*Work order:*
Below you will find a set of lines. Repeat them all exactly.

Start of Provided material

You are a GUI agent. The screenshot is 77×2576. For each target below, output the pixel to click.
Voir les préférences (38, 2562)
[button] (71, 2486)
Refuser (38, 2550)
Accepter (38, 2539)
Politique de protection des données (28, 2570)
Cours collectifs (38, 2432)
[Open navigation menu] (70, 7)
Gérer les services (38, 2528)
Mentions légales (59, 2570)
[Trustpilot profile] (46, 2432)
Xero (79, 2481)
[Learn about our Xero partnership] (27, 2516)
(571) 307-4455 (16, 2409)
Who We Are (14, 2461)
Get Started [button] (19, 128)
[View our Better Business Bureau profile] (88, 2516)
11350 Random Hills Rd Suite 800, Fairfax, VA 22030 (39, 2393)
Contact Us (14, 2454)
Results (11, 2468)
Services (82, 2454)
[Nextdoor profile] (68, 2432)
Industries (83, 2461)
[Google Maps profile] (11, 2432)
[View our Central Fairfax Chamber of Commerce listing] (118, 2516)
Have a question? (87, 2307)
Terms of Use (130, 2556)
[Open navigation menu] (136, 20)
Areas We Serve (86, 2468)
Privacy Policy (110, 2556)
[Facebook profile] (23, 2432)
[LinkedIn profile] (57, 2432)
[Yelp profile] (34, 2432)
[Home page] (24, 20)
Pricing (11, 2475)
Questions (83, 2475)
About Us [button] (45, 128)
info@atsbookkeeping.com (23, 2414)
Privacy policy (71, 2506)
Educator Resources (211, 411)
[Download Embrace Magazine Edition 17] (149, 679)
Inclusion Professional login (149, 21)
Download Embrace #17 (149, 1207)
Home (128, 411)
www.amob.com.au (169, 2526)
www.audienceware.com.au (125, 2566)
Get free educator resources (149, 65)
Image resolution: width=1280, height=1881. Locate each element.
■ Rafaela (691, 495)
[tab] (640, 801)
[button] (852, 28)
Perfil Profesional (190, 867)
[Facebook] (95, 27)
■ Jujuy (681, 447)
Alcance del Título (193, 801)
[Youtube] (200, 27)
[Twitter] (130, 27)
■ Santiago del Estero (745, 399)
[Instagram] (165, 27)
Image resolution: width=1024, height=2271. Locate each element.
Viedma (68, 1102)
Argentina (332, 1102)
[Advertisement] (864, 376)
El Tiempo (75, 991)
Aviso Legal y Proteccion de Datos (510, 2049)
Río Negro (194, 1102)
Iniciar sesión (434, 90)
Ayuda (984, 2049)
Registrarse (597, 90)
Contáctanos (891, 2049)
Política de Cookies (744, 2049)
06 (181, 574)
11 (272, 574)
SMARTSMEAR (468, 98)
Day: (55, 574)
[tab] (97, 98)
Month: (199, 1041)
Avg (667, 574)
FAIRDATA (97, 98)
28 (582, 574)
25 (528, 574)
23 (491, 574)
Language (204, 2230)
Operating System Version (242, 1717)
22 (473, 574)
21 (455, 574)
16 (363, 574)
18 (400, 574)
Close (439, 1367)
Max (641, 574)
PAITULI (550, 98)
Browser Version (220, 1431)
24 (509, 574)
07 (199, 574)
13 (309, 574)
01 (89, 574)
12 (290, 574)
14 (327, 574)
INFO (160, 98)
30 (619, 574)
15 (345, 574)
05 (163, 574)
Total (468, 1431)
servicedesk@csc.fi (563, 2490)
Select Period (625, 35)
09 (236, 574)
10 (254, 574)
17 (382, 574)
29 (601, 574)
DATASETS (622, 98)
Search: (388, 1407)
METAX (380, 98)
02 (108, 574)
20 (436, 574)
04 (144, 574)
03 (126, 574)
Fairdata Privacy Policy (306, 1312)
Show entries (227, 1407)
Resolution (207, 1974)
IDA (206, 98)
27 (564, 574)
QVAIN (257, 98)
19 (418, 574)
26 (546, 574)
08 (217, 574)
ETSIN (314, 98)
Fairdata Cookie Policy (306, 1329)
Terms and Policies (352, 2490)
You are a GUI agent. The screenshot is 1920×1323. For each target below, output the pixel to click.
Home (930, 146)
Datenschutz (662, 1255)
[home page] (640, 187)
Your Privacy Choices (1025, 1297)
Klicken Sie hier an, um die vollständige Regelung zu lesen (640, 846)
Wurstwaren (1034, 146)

End of Provided material

*Response to the exercise:*
You are a GUI agent. The screenshot is 77×2576. For each target below, output the pixel to click.
Voir les préférences (38, 2562)
[button] (71, 2486)
Refuser (38, 2550)
Accepter (38, 2539)
Politique de protection des données (28, 2570)
Cours collectifs (38, 2432)
[Open navigation menu] (70, 7)
Gérer les services (38, 2528)
Mentions légales (59, 2570)
[Trustpilot profile] (46, 2432)
Xero (79, 2481)
[Learn about our Xero partnership] (27, 2516)
(571) 307-4455 (16, 2409)
Who We Are (14, 2461)
Get Started [button] (19, 128)
[View our Better Business Bureau profile] (88, 2516)
11350 Random Hills Rd Suite 800, Fairfax, VA 22030 (39, 2393)
Contact Us (14, 2454)
Results (11, 2468)
Services (82, 2454)
[Nextdoor profile] (68, 2432)
Industries (83, 2461)
[Google Maps profile] (11, 2432)
[View our Central Fairfax Chamber of Commerce listing] (118, 2516)
Have a question? (87, 2307)
Terms of Use (130, 2556)
[Open navigation menu] (136, 20)
Areas We Serve (86, 2468)
Privacy Policy (110, 2556)
[Facebook profile] (23, 2432)
[LinkedIn profile] (57, 2432)
[Yelp profile] (34, 2432)
[Home page] (24, 20)
Pricing (11, 2475)
Questions (83, 2475)
About Us [button] (45, 128)
info@atsbookkeeping.com (23, 2414)
Privacy policy (71, 2506)
Educator Resources (211, 411)
[Download Embrace Magazine Edition 17] (149, 679)
Inclusion Professional login (149, 21)
Download Embrace #17 (149, 1207)
Home (128, 411)
www.amob.com.au (169, 2526)
www.audienceware.com.au (125, 2566)
Get free educator resources (149, 65)
Image resolution: width=1280, height=1881. Locate each element.
■ Rafaela (691, 495)
[tab] (640, 801)
[button] (852, 28)
Perfil Profesional (190, 867)
[Facebook] (95, 27)
■ Jujuy (681, 447)
Alcance del Título (193, 801)
[Youtube] (200, 27)
[Twitter] (130, 27)
■ Santiago del Estero (745, 399)
[Instagram] (165, 27)
Image resolution: width=1024, height=2271. Locate each element.
Viedma (68, 1102)
Argentina (332, 1102)
[Advertisement] (864, 376)
El Tiempo (75, 991)
Aviso Legal y Proteccion de Datos (510, 2049)
Río Negro (194, 1102)
Iniciar sesión (434, 90)
Ayuda (984, 2049)
Registrarse (597, 90)
Contáctanos (891, 2049)
Política de Cookies (744, 2049)
06 (181, 574)
11 (272, 574)
SMARTSMEAR (468, 98)
Day: (55, 574)
[tab] (97, 98)
Month: (199, 1041)
Avg (667, 574)
FAIRDATA (97, 98)
28 (582, 574)
25 (528, 574)
23 (491, 574)
Language (204, 2230)
Operating System Version (242, 1717)
22 (473, 574)
21 (455, 574)
16 (363, 574)
18 (400, 574)
Close (439, 1367)
Max (641, 574)
PAITULI (550, 98)
Browser Version (220, 1431)
24 (509, 574)
07 (199, 574)
13 (309, 574)
01 (89, 574)
12 (290, 574)
14 (327, 574)
INFO (160, 98)
30 (619, 574)
15 (345, 574)
05 (163, 574)
Total (468, 1431)
servicedesk@csc.fi (563, 2490)
Select Period (625, 35)
09 (236, 574)
10 (254, 574)
17 (382, 574)
29 (601, 574)
DATASETS (622, 98)
Search: (388, 1407)
METAX (380, 98)
02 (108, 574)
20 (436, 574)
04 (144, 574)
03 (126, 574)
Fairdata Privacy Policy (306, 1312)
Show entries (227, 1407)
Resolution (207, 1974)
IDA (206, 98)
27 (564, 574)
QVAIN (257, 98)
19 (418, 574)
26 (546, 574)
08 (217, 574)
ETSIN (314, 98)
Fairdata Cookie Policy (306, 1329)
Terms and Policies (352, 2490)
You are a GUI agent. The screenshot is 1920×1323. For each target below, output the pixel to click.
Home (930, 146)
Datenschutz (662, 1255)
[home page] (640, 187)
Your Privacy Choices (1025, 1297)
Klicken Sie hier an, um die vollständige Regelung zu lesen (640, 846)
Wurstwaren (1034, 146)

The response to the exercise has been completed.